According to the Bureau of Labor Statistics, in 2018 full-time workers spent an average of 7.94 hours a day at work, and 2.94 hours worked at home. Part-time workers averaged 8.28 hours at work and 3.11 hours of work at home.

Because of the amount of hours people must spend at work, their health seems to be the first thing that goes; whether it’s from stress, lack of sleep or being unable to get enough nutrition. From all of this, people who are overworked usually suffer from high blood pressure and high cholesterol. Both of which can lead to major heart problems.

The solution to overworking? A four-day work week.

Over the summer, Microsoft Japan tested a four day work week for their staff. The staff was able to keep a five-day paycheck over the summer. The result? A 40% increase in productivity for the company. The company plans a winter trial as well.

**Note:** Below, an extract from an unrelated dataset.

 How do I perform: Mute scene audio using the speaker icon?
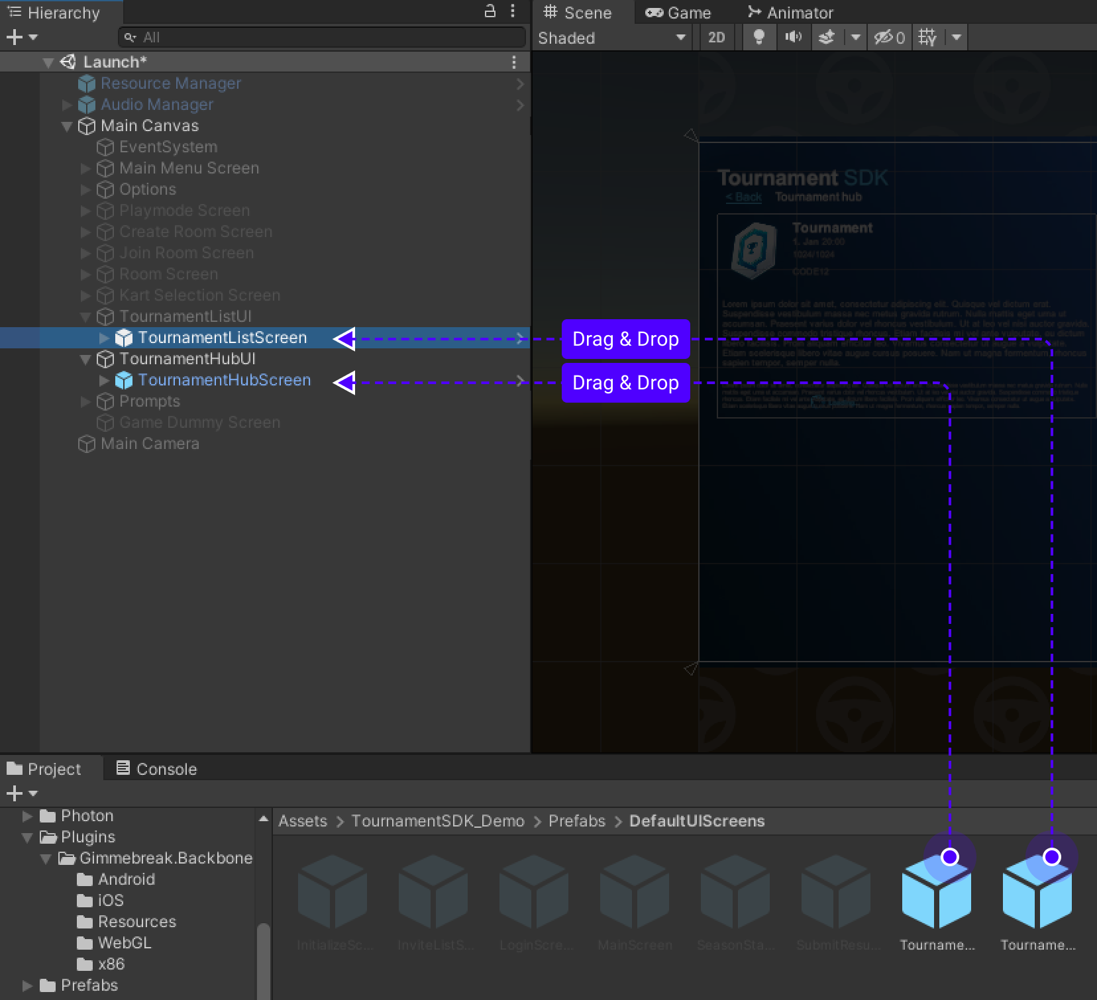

The success of the four-day work week began back when New Zealand company Perpetual Guardian had a successful trial run in March 2018. For eight weeks, employees would work 30 hours a week but still get paid for 37.5 hours and they were required to do the same amount of work.

After the eight-week trial, Perpetual Guardian saw a 20% gain in productivity. Not just that, but team engagement such as: leadership, commitment, stimulation and empowerment all went up by at least 10%. Stress levels among the staff also dropped by 7%.

Both of these companies have proved that a four-day work week would benefit both the company and the health of their employees.

The four-day work week is something that should be implemented all around. If these are the kind of results we can see among trial runs, then perhaps it is worth giving a shot. Not only for the company, but for the wellbeing of working adults as well.